I take in the looseness around his eyes, the way he’s listing slightly. I guess that hasn’t changed since high school. He always got sloppy and belligerent.

He takes a drink, bloodshot gaze fixating on me.

“Slade Rhodes, married.” A chuckle. “I give it a year. Less. You gonna start trading in wives too? Every year a new city, new woman. Worse ways to live, I suppose. Too expensive, though. Just do like the rest of the players and get yourself a hot little side piece or two. Long as you give the wife a big fat credit line, she’ll tolerate a little tomcatting.

What choice do they have? Hell, I don’t need to tell you. Ask your teammates.”

Lila stiffens in my arms and I tug her tighter against me.

This guy. Piece of shit once upon a time, piece of shit still. Some things never change.

“No hard feelings,” he slurs to her, his voice openly mocking. “Just the name of the game, Mrs. Rhodes.”

I won’t stoop to getting in a fight with some sloppy drunk. I just need to get my wife away from him. I’m steering us away from him when he reaches out and puts his hand on Lila’s arm.

Instinct propels my body instantly.

My hand closes around his wrist and I slam it flat on the pool table in one motion, hard enough that balls roll across the felt. I get in close.

“You touch my wife again,” I say, “I’ll break every finger on that hand. Slowly.

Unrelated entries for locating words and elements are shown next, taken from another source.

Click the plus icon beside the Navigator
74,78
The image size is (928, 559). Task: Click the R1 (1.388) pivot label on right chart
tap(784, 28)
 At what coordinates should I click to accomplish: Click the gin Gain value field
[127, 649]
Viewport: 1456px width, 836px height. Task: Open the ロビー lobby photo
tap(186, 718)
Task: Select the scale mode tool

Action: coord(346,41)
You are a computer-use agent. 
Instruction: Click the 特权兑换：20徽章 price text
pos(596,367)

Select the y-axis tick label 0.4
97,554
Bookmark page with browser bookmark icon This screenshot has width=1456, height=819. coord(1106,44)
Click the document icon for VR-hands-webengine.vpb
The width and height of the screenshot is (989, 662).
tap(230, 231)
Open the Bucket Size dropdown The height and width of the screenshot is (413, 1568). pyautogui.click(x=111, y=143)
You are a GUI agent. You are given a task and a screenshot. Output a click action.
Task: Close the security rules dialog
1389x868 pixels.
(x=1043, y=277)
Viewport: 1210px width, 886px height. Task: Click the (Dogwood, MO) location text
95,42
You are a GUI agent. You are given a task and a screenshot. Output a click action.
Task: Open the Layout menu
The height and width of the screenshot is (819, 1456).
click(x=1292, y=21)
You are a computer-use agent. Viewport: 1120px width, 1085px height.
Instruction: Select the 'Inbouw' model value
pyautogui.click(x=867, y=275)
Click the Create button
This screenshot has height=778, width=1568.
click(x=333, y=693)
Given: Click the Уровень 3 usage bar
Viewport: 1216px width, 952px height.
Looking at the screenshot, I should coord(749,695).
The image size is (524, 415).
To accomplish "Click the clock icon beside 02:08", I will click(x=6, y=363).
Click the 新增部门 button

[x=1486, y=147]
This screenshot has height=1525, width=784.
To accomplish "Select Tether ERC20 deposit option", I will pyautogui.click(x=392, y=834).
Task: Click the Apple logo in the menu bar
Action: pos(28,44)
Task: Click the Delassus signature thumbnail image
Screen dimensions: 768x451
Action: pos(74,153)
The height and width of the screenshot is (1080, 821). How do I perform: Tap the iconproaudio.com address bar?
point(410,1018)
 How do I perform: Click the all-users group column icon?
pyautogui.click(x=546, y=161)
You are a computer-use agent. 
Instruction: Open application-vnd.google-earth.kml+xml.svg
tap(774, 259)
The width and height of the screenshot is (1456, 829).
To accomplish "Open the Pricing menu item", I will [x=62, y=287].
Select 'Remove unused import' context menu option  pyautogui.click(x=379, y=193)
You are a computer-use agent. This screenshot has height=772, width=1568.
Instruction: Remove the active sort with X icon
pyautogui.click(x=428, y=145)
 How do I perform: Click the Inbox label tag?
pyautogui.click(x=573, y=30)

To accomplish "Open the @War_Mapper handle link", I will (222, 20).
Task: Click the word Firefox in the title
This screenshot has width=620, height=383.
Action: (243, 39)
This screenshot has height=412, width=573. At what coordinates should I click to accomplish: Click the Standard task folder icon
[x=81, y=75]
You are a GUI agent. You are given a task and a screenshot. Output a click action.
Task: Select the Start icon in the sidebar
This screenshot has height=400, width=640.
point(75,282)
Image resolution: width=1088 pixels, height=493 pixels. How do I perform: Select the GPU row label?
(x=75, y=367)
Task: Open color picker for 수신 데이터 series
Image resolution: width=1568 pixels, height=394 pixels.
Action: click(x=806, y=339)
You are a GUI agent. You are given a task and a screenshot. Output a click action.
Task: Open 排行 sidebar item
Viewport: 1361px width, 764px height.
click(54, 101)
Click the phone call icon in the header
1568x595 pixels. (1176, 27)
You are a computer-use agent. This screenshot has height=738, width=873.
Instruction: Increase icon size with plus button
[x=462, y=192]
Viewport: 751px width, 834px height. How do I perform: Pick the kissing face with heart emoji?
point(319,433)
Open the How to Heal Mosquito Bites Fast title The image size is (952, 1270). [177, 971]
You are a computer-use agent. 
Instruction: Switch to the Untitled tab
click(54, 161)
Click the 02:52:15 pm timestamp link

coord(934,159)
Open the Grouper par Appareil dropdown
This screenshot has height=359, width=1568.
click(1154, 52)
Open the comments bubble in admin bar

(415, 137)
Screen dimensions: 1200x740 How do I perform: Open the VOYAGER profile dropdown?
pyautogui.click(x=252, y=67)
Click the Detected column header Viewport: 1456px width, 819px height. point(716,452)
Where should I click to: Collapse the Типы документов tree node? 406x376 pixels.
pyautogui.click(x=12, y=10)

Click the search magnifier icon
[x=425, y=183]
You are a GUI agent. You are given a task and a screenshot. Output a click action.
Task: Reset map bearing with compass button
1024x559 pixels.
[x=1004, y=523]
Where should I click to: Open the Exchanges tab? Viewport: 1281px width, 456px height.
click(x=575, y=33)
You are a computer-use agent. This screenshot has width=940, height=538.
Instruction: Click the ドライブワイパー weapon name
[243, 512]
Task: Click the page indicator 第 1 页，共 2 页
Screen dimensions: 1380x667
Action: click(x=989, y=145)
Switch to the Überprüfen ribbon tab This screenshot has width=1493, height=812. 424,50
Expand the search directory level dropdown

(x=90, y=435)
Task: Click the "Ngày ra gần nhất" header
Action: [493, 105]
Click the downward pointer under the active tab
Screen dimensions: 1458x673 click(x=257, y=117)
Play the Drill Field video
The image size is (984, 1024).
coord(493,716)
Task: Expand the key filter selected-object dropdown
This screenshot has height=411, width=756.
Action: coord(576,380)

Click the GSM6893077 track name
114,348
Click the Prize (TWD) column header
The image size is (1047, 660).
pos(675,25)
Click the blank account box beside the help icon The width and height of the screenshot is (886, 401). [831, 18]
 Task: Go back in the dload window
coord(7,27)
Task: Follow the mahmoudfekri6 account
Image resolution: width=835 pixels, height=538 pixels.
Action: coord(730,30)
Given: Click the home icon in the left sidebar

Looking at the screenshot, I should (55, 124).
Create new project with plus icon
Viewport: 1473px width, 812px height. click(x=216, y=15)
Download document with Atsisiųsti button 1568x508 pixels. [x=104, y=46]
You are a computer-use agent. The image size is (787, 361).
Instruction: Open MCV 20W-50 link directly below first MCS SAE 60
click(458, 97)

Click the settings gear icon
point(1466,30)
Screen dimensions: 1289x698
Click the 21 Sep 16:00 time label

And then I’ll start on the other one.”

He squirms beneath my hold, but he’s not going anywhere, not with the grip I have on him.

He blurts out, “All these years and you’re still a fucking psycho.” His face is red, voice slightly strangled. “Ice cold until you snap.”

I apply slow, steady pressure to the wrist joint. He hisses through his teeth.

“This is me being reasonable,” I say coolly. “You’ll know the difference if I stop.”

He makes a sound between a grunt and a yelp.

I tell him, “You also owe my wife an apology for touching her.”

He glares hatefully up at me so I twist harder. His face has gone tomato-red. Sweat at his temple.

“Fine, fine!” he moans. That red-eyed glare transfers to Lila, who’s looking back at him unimpressed, her arms folded.

“I’m sorry,” he grits.

Lila just touches my shoulder. “Let’s get out of here,” she says in a low voice.

I release him and straighten up and turn to my wife.

Because I’m in the process of turning my back on Hutchins—big mistake—I don’t see the punch coming.